• [Task statement] Rewrite the material below from the line containing "Click the arrow from Device #1 to broker" down to the line containing "845). (x=602, y=291)", swapping "chip icon" for "processor icon" and leaving everything else unchanged.

• [Input for this task]

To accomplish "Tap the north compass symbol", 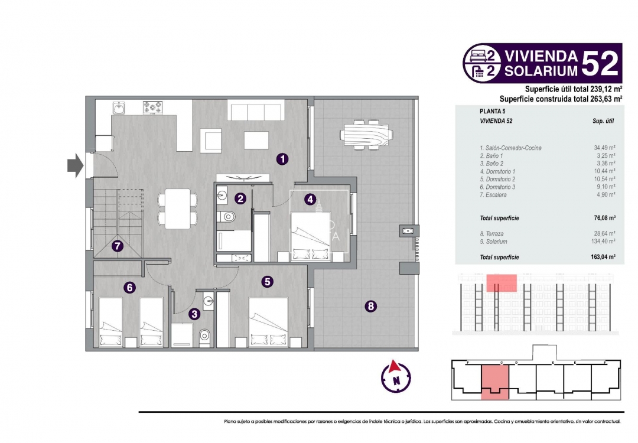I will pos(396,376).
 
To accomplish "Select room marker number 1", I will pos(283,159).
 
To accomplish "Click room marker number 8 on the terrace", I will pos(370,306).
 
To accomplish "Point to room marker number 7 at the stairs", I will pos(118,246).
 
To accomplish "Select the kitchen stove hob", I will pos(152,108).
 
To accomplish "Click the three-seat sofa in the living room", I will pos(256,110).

* * *

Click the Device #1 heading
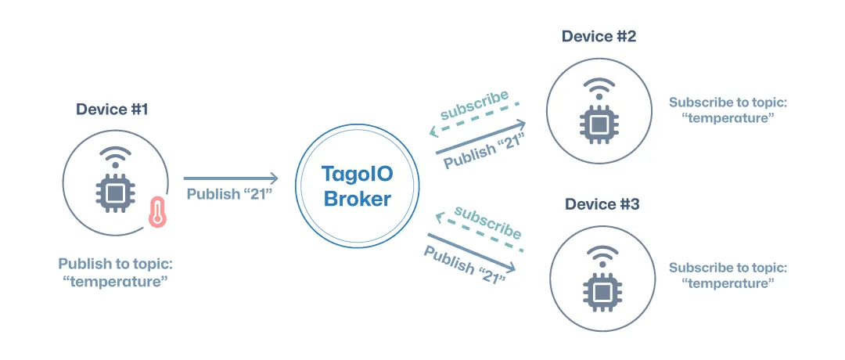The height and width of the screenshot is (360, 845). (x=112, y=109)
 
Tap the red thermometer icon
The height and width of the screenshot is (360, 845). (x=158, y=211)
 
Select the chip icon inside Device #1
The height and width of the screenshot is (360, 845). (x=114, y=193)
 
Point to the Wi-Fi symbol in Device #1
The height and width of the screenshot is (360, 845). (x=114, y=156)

...

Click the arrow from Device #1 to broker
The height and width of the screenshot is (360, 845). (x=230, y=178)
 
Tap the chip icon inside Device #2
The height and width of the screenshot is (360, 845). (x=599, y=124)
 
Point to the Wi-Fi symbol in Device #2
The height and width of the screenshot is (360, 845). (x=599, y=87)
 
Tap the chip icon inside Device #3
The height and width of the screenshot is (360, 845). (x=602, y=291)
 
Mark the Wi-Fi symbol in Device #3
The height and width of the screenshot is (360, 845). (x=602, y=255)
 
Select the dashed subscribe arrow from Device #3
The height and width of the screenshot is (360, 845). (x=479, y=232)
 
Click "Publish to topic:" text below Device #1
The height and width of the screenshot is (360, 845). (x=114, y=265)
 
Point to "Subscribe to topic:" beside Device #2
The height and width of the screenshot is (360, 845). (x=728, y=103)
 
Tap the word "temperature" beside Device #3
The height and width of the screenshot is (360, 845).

• [Exercise result]
Click the arrow from Device #1 to broker
The height and width of the screenshot is (360, 845). (x=230, y=178)
 
Tap the processor icon inside Device #2
The height and width of the screenshot is (360, 845). (x=599, y=124)
 
Point to the Wi-Fi symbol in Device #2
The height and width of the screenshot is (360, 845). (x=599, y=87)
 
Tap the processor icon inside Device #3
The height and width of the screenshot is (360, 845). (x=602, y=291)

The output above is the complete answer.